## [YOUR GOAL]
Exactly as they appear, retype the lines from the one containing "This screenshot has height=599, width=1289." through the final line of the data below. Leave pictures out.

## [DATA EXCERPTS]
▼

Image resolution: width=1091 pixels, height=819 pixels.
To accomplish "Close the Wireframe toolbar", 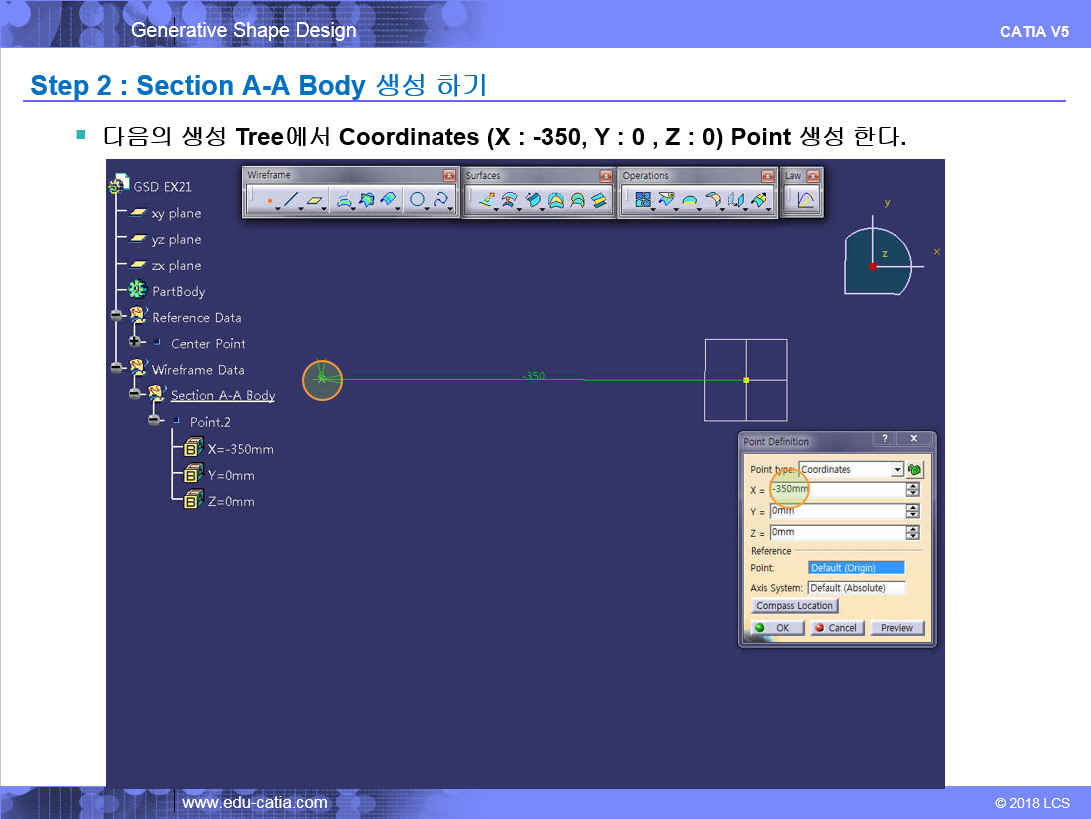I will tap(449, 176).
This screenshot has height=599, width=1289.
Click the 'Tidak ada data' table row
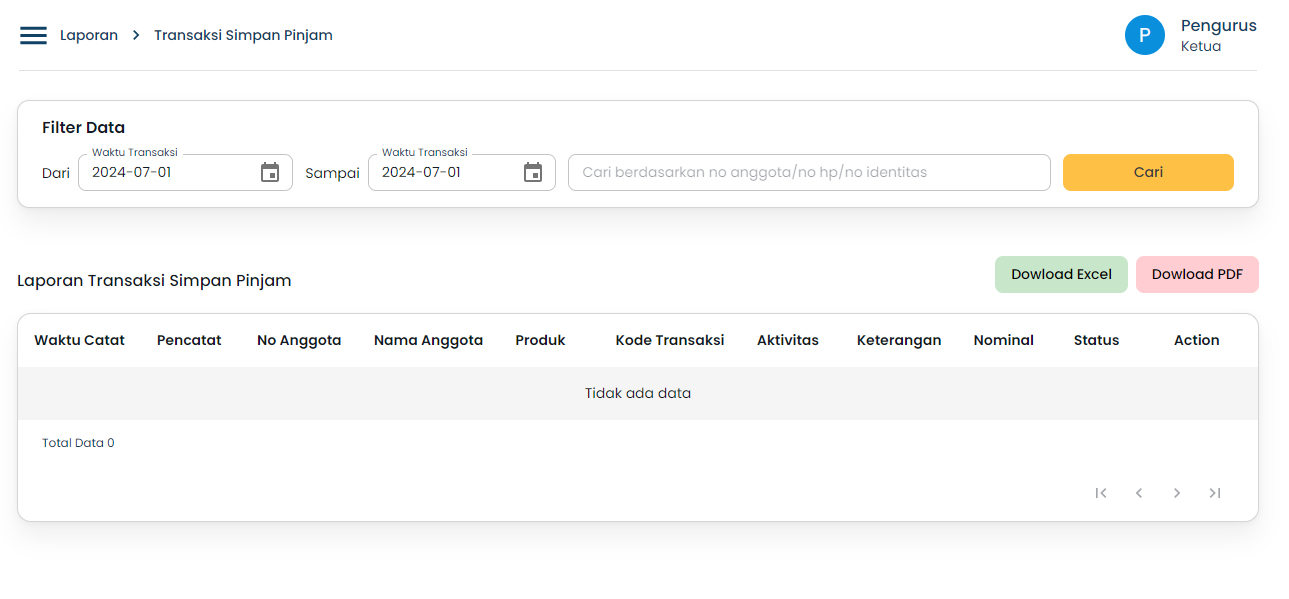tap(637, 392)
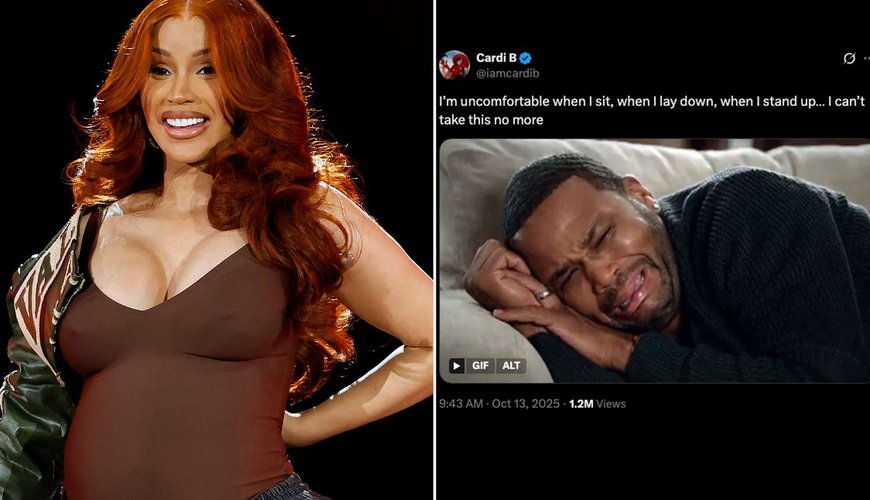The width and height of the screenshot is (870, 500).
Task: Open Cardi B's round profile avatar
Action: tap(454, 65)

▲

## [RESULT OF THIS TASK]
This screenshot has height=599, width=1289.
Click the 'Tidak ada data' table row
tap(637, 392)
The width and height of the screenshot is (870, 500).
Task: Open Cardi B's round profile avatar
Action: tap(454, 65)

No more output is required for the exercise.